1 WN Singapura berinisial LBT, menggunakan fasilitas Bebas Visa Kunjungan (BVK) namun diduga terlibat dalam kegiatan bisnis dan pengelolaan Hotel GR.
3 WN India berinisial GA, MA, dan NKS, ditemukan bekerja di PT NSI Kota Batam menggunakan visa pelatihan (C16) dan Visa on Arrival, yang tidak sesuai dengan peruntukannya.
1 WN Taiwan berinisial CTJ, diamankan saat akan berangkat ke Singapura setelah diketahui overstay selama 74 hari. Yang bersangkutan terakhir masuk ke Indonesia pada 22 Juli 2025 dengan Visa on Arrival (VOA).
Selain itu, tiga WN Tiongkok yang bekerja di PT EIUI saat ini masih dalam proses pemeriksaan karena diduga menyalahgunakan izin tinggal untuk bekerja, yang melanggar Pasal 122 huruf a Undang-Undang Nomor 6 Tahun 2011 tentang Keimigrasian.

Sementara itu, seorang WN Singapura berinisial MP juga tengah dalam proses penyelidikan, dan dalam waktu dekat akan ditingkatkan ke tahap penyidikan keimigrasian. MP diduga melanggar Pasal 119 Undang-Undang Nomor 63 Tahun 2024 tentang Perubahan Ketiga atas UU No. 6 Tahun 2011 dengan ancaman hukuman pidana penjara 1 tahun dan/atau denda Rp100 juta. MP diketahui tinggal di Indonesia tanpa dokumen perjalanan yang sah, serta mengaku enggan kembali ke Singapura karena persoalan ekonomi dan keluarga.
Tidak hanya itu, sepanjang Januari hingga Oktober 2025, Kantor Imigrasi Batam telah menjatuhkan TAK terhadap 186 WNA yang terbukti melanggar izin tinggal, serta melakukan penyidikan terhadap 3 WNA atas dugaan tindak pidana keimigrasian.

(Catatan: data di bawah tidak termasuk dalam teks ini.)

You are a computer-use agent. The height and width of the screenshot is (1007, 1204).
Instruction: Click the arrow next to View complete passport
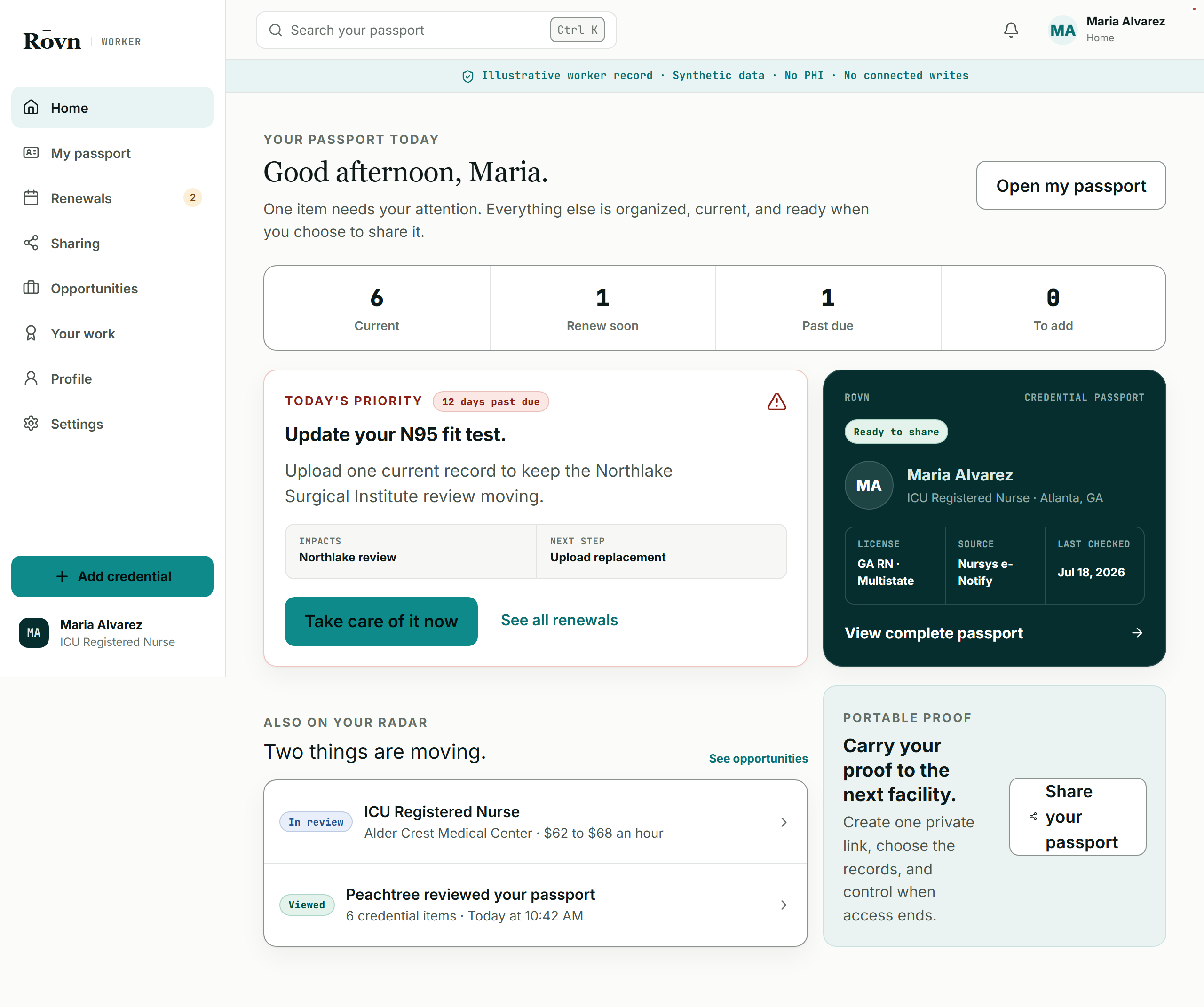[1137, 633]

Kepala Kantor Imigrasi Batam, Hajar Aswad, menegaskan bahwa pihaknya akan terus bertindak tegas terhadap setiap pelanggaran yang dilakukan oleh warga negara asing.
“Tindakan tegas akan diberikan kepada WNA yang melakukan segala bentuk pelanggaran keimigrasian. Ini merupakan komitmen Imigrasi Batam dalam penegakan hukum, khususnya dalam memperketat pengawasan terhadap orang asing di wilayah Kota Batam,” ujarnya.
Hajar Aswad menambahkan, kegiatan ini merupakan implementasi dari program Akselerasi yang telah dicanangkan oleh Menteri Imigrasi dan Pemasyarakatan, Agus Andrianto, dalam rangka memperkuat pengawasan dan pelayanan keimigrasian di seluruh wilayah Indonesia.
Sebagai penutup, Imigrasi Batam menghimbau masyarakat untuk berpartisipasi aktif dalam pengawasan keberadaan orang asing dengan melaporkan setiap aktivitas mencurigakan melalui kanal resmi Kantor Imigrasi Batam.